Por Ana Paula Kiyama | Ciudad de México
La inflación en México continúa mostrando señales de presión al ubicarse en 3.92% anual durante la primera quincena de febrero, acumulando tres periodos consecutivos de aceleración en lo que va del año, de acuerdo con datos publicados por el Instituto Nacional de Estadística y Geografía (Inegi).
En términos quincenales, el Índice Nacional de Precios al Consumidor (INPC) registró un aumento de 0.25% respecto a la quincena anterior, superando las expectativas del mercado, que anticipaban un nivel cercano a 3.79% anual.
Inflación subyacente sigue elevada
El componente subyacente —que excluye productos de alta volatilidad y marca la tendencia de mediano y largo plazo— se ubicó en 4.52% anual, cifra que permanece por encima del objetivo del Banco de México, cuya meta es de 3% ±1 punto porcentual.
Dentro de este rubro, las mercancías aumentaron 0.20% quincenal y 4.60% anual, destacando el alza en alimentos, bebidas y tabaco, que registraron un incremento anual de 6.28%.
Agropecuarios repuntan tras semanas a la baja
Por su parte, la inflación no subyacente —que incluye energéticos, tarifas gubernamentales y productos agropecuarios— se ubicó en 1.92% anual, su mayor nivel desde 2022.
Los productos agropecuarios mostraron una inflación quincenal de 0.75%, luego de cuatro quincenas consecutivas en contracción.
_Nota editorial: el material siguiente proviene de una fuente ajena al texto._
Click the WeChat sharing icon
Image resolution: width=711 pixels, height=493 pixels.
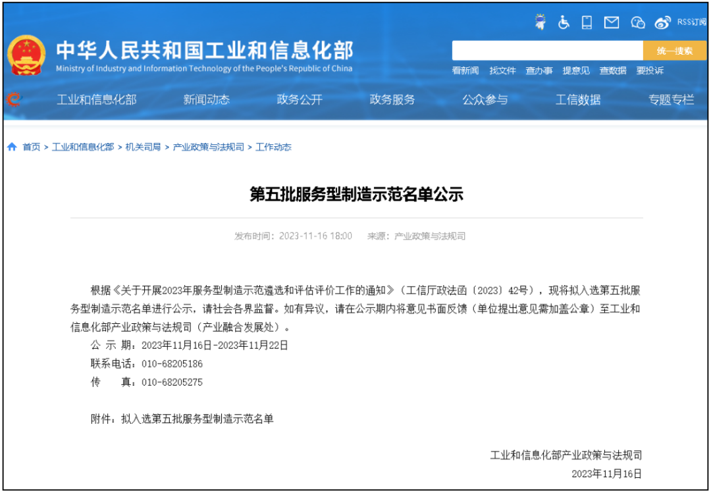pos(637,22)
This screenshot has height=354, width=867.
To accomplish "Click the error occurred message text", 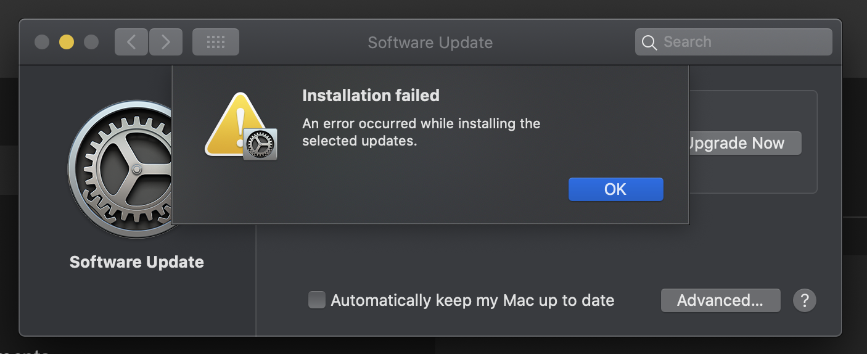I will click(421, 132).
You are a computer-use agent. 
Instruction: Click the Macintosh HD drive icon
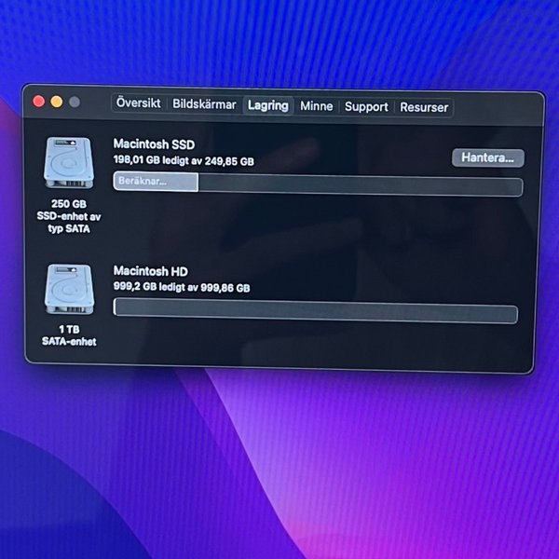pos(69,290)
Particularmente, el precio de frutas y verduras registró un aumento quincenal de 2.10%, rompiendo la tendencia descendente observada en semanas previas.
Entre los productos con mayores incrementos destacaron el tomate verde, limón, papa y jitomate, con alzas de doble dígito en algunos casos, lo que incidió directamente en el gasto cotidiano de los hogares mexicanos.
Gabriela Siller, directora de análisis económico de Grupo Base, señaló que el comportamiento de frutas y verduras en este periodo es atípico, ya que históricamente tienden a bajar en la primera quincena de febrero, lo que sugiere la presencia de factores extraordinarios en el sector.
Banxico mantiene cautela
A inicios de mes, la Junta de Gobierno del Banco de México decidió mantener la tasa de interés de referencia en 7%, limitando nuevos recortes ante el repunte inflacionario y las presiones derivadas de recientes ajustes fiscales implementados por el Gobierno federal encabezado por la presidenta Claudia Sheinbaum.
Analistas advierten que, si la inflación no subyacente mantiene su repunte, la inflación general podría volver a colocarse por encima del 4% en los próximos meses, lo que complicaría el margen de maniobra del banco central.
Presión persistente en el arranque de 2026
Aunque la inflación se mantiene dentro del rango objetivo ampliado de Banxico, el arranque de 2026 confirma que el control de precios aún enfrenta desafíos, especialmente en el componente alimentario, que continúa impactando directamente el poder adquisitivo de las familias mexicanas.
El comportamiento de los próximos datos será clave para definir la trayectoria de la política monetaria en el segundo trimestre del año.